No, but now that you've mentioned it I'm scared to plant flowers. glitches scare the heck out of me and imagining it gives me chills I'm not even kidding :/


----------



## Charmed (Feb 9, 2018)

Yup, it happened to me earlier. One even spawned a bat, when I got curious and attempted to catch the bat, I got kicked out to the log-in screen. It would give you an error when you try to catch this glitch bat. So I would recommend you to leave that glitched flower alone and let it reverse back to normal on its own.


----------



## Ceremonials (Feb 9, 2018)

That happened to me too, but with several flowers at once. I often trade bats with a few people, so I kinda assumed that someone happened to come to my garden and dropped some bats off at the same time that I was harvesting them and planting new seeds, causing a glitch to occur.

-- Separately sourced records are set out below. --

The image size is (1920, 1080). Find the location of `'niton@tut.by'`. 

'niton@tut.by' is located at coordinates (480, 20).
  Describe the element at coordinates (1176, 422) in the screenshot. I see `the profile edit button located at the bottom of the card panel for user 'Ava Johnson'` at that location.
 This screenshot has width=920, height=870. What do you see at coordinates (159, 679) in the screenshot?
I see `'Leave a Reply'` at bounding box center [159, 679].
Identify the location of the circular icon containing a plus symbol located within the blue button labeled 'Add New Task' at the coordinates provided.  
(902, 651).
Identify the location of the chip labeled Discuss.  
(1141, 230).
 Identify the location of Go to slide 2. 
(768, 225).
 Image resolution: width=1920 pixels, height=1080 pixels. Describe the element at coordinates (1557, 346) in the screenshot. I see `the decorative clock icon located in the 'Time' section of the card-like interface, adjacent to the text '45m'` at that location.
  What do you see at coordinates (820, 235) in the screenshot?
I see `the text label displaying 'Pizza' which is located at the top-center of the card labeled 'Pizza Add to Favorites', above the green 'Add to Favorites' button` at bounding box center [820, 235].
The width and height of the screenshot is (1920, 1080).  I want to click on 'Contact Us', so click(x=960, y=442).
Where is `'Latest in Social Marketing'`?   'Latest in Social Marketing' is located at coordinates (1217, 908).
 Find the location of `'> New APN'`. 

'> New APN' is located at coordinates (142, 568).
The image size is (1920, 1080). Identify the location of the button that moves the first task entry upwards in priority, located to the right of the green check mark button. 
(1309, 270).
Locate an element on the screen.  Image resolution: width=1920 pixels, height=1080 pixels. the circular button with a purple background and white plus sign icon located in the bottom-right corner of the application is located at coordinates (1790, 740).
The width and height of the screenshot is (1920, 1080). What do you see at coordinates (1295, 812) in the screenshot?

But I guess it could just be a random glitch, idk


----------



## LillyofVadness (Feb 9, 2018)

That happened to me" I tried to catch the bat and the game crashed. When I loaded it back up, it was still in bloom with a bat, I went to catch the bat again and it became a sprout.


----------



## KaydeeKrunk (Feb 9, 2018)

I've been having a few garden glitches as well, I think it's because of how much traffic they're getting during the event.


----------



## KaydeeKrunk (Feb 9, 2018)

I've been having a few garden glitches as well, I think it's because of how much traffic they're getting during the event.


----------



## SherlockLina (Aug 1, 2019)

Oml a bad glitch happened to me. Okay so me and my friend Aubrey got STUCK IN THE TRAIN tracks. We lived in a town caled Alleyia. And before we knew it, pitch blackness. Then, I WAS ON THE DARN TRAIN HEADING TO ANAPOLIS!!!! Yeah, that town was perfect too.......


----------